The idealist understanding of "natural rights"

Hoping to answer Bob Murphy's puzzlement over my remarks about rights:

"Society is able to justify the possession of powers, or capabilities, by individuals and those it exercises over them because they are a necessary prerequisite to fulfilling 'man's vocation as a moral being'. We understand rights in this way, not because they are natural, but because the individual has the capacity to imagine a good that is common, which is the same for others as for himself, or herself, and is inspired to act on that conception. Rights are what enable our capacities to be realized, and serve to define the moral person. Despite the fact that a person is not born with the rights or powers necessary for fulfilling such a conception of the moral person, and does not possess them outside of society, they... are not arbitrary creations of law or custom.

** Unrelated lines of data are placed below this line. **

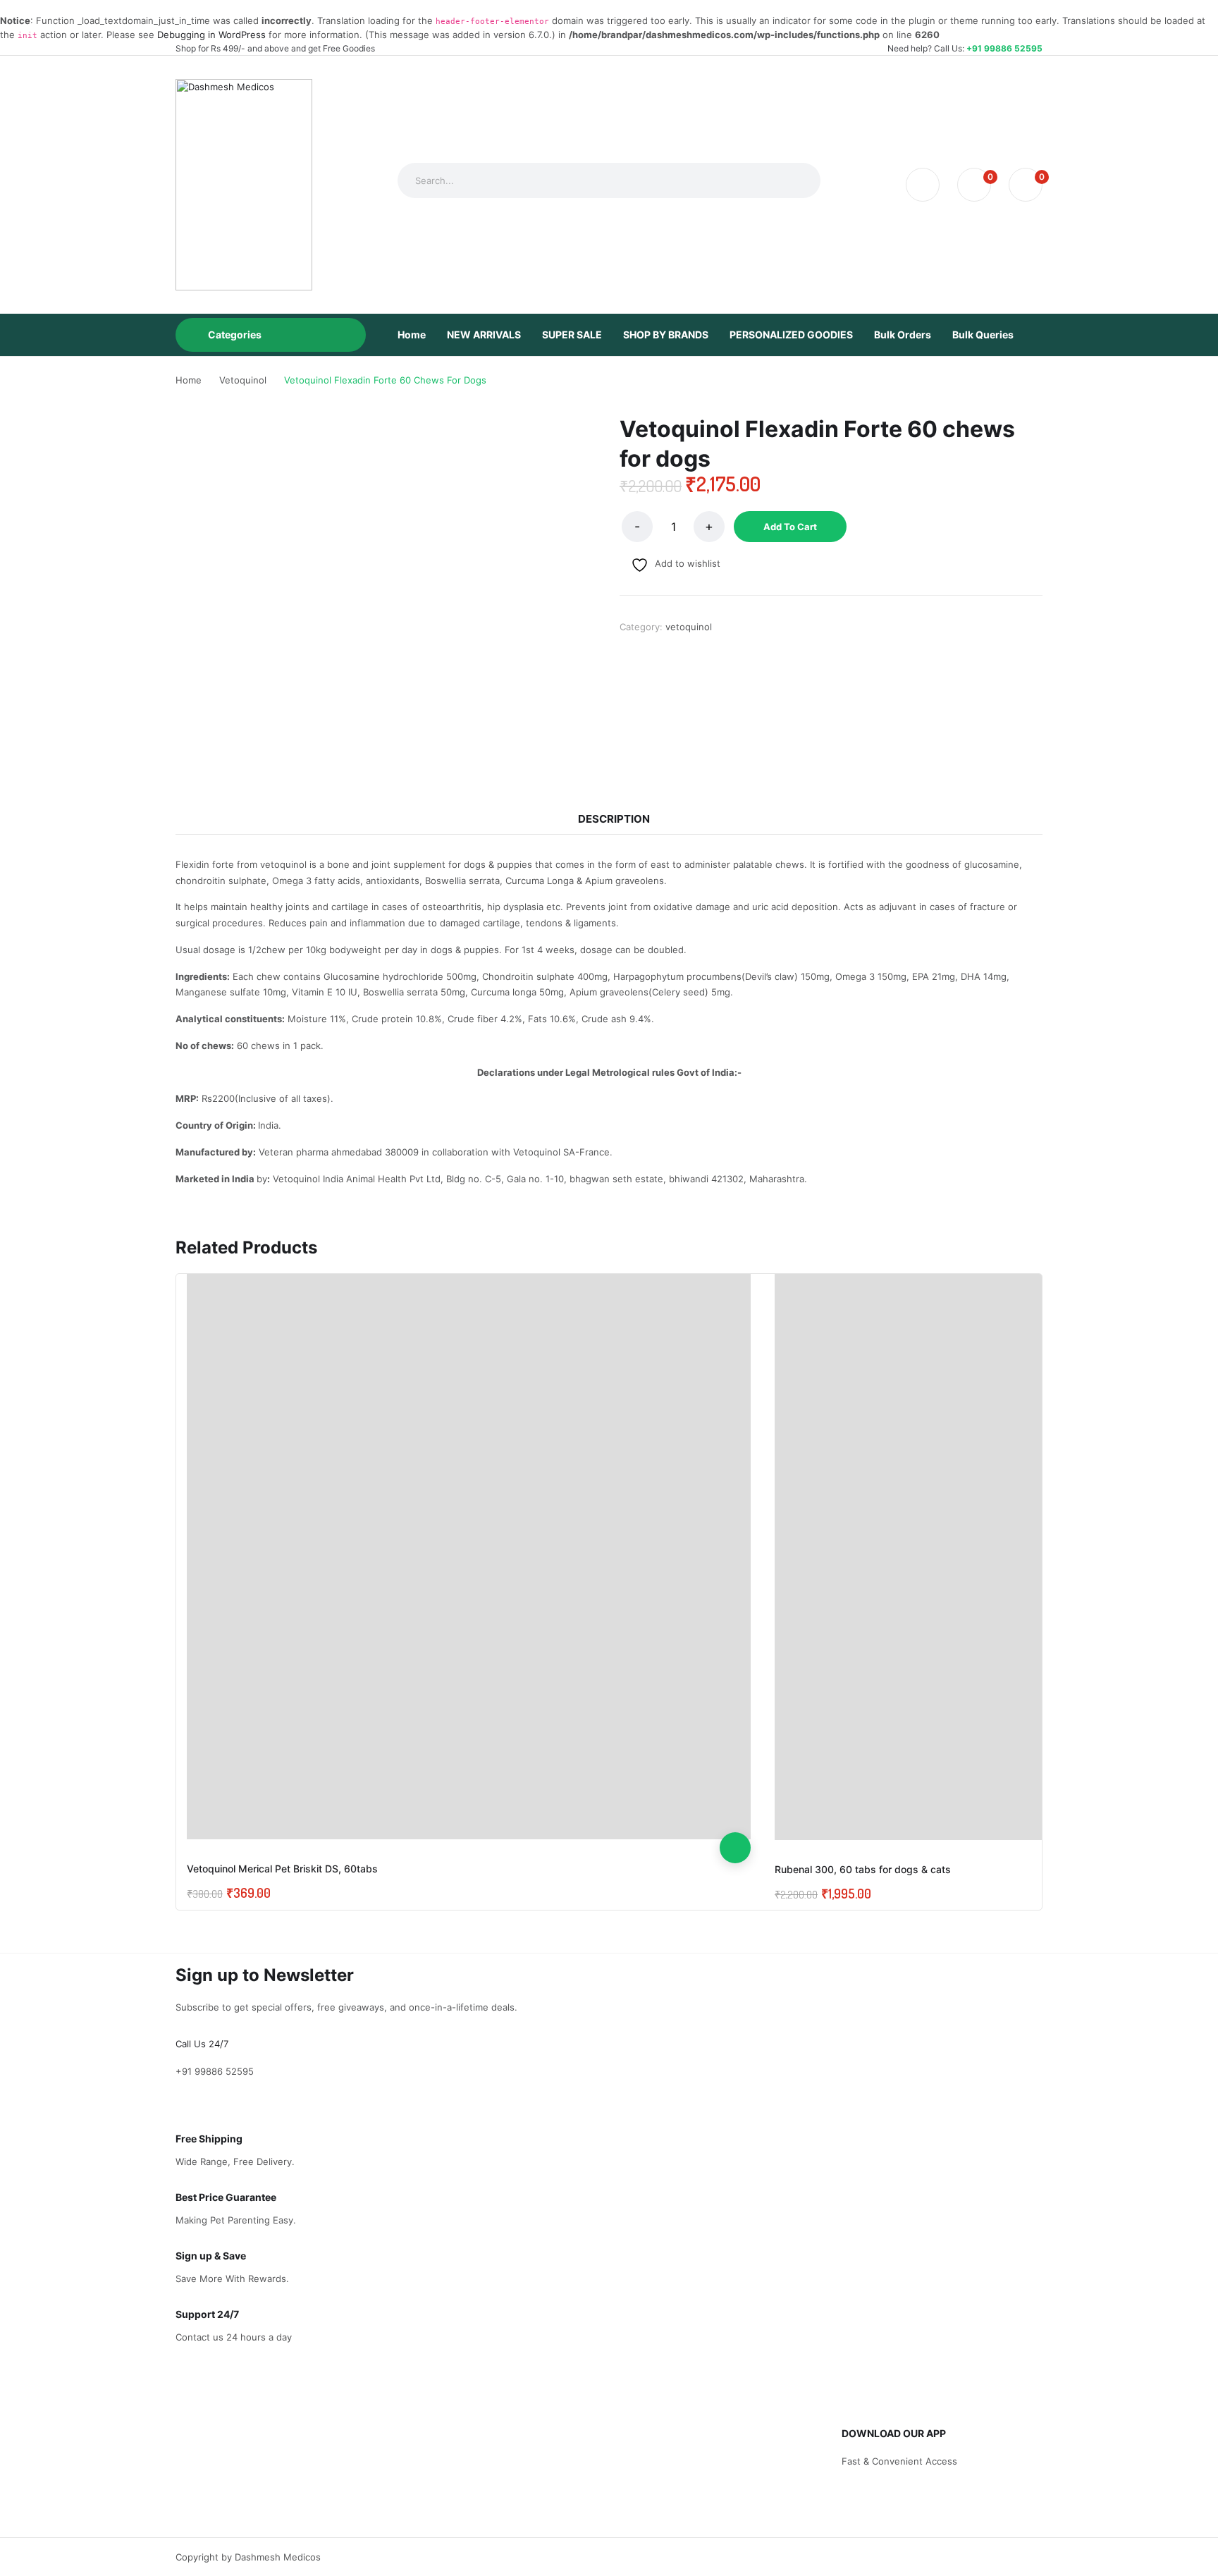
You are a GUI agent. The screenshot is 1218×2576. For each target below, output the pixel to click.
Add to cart (790, 526)
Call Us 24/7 (202, 2043)
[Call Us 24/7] (179, 2030)
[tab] (614, 819)
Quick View (735, 1816)
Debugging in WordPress (211, 34)
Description (614, 819)
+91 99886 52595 (1004, 48)
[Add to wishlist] (735, 1785)
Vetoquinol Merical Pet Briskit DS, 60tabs (282, 1869)
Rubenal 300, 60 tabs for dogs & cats (863, 1869)
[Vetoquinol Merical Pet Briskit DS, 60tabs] (469, 1556)
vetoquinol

They are natural in a different sense from that required in the natural law and natural rights traditions... David Ritchie understood such rights to be natural only in the sense that they are those 'legal or customary rights we have come to believe most advantageous to recognize'." -- David Boucher and Andrew Vincent, British Idealism: A Guide for the Perplexed, p. 96

(David, by the way, was my PhD advisor.)


  1. No language is natural; language is natural.

  2. The idealist conception of rights sounds a lot like Ayn Rand's wherein rights are something along the lines of what enable life. BTB, what do you think of Rand as a philosopher?